DEVIDA, JUAN M.; LÓPEZ-QUINTELA, M. ARTURO; BUCETA, DAVID ; GIOVANETTI, LISANDRO J.

San Luís

Encuentro; 8vo. Encuentro de Física y Química de Superficies; 2018

Universidad Nacional de San Luís

A large group or proteins and oligopeptides has been reported as essentials for their role in the redox homeostasis regulation. This regulation involves several catalytic processes that includes the oxidation, and their reduction back, of Cysteine residues (Cys-SH), which are susceptible to oxidation at physiological pH . In addition, it has been reported the capacity of Atomic Quantum Clusters (AQCs) as oxidation catalysts . In this work, we have studied the oxidative capacity of Ag AQCs on Cysteine and Glutathione as a first approach in elucidating the oxidant effect in molecules with biological interest. For this purpose, the sulfur species both before and after catalytic reaction, were characterized by S-K edge XANES spectroscopy.Ag L3 (3351 eV) and S K-edge (2470 eV) XANES experiments were performed at de SXS beamline at the Laboratório Nacional de Luz Síncrotron (LNLS, Campinas, Brazil).

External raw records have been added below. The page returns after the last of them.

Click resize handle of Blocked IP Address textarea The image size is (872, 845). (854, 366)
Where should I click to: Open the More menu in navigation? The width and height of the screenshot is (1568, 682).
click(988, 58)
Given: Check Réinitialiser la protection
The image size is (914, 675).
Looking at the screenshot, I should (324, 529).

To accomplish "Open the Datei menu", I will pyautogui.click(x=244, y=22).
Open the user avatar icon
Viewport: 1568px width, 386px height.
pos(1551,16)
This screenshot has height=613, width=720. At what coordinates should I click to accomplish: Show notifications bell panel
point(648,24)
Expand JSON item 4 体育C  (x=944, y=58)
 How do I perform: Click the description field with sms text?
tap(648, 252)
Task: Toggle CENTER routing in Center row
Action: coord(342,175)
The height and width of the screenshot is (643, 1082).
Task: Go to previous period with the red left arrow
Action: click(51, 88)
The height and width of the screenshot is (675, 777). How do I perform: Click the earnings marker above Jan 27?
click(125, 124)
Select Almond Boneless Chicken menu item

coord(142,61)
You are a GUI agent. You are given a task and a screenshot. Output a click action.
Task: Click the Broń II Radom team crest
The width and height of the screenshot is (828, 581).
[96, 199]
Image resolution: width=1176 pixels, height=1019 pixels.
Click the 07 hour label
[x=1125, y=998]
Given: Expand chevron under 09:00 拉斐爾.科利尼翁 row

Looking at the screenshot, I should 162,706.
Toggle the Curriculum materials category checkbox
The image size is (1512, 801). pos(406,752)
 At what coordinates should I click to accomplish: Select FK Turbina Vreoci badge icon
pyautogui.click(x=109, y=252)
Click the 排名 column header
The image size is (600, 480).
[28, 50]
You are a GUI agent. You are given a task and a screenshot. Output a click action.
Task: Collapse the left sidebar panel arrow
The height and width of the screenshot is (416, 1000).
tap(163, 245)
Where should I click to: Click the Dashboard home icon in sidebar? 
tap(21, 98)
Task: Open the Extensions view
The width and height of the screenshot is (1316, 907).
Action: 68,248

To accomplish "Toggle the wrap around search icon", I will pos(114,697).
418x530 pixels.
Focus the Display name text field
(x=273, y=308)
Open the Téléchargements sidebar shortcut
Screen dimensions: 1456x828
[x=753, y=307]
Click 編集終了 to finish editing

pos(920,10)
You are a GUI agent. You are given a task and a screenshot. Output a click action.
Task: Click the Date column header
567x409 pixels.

For Cysteine and Glutathione characterization, a fraction of solution were deposited by drop casting on carbon disks (Ted Pella, Inc ®) in order to have a Sulfur concentration in a detectable value. Phosphate buffered saline (PBS) solution was used as solvent in all the reaction mixes, with the purpose maintain a pH value according to a physiological environmental. We observed that sulfur present in Cysteine and Glutathione is deeply oxidized on AQCs presence, from -2 to +6 . However, decreasing the AQCs concentration between three and six times, a lower oxidation reaction also take place for cysteine. Disulfide species (S-1), with external groups corresponding to n-butyl, n-propyl or methyl-disulfide species can be also identified by XANES, which are originated on the formation of sulfur dimers between the lineal cysteine molecules. This effect is not clearly observed for glutathione, due to this conformational structure and S-atoms localization, preventing the S-S dimers formation at the concentrations tried. Finally, it can be shown the ability of X-ray absorption near edge structure spectroscopy on the studied molecules, allowing to characterize faithfully the chemical changes allowing the knowledge of possible reaction mechanisms.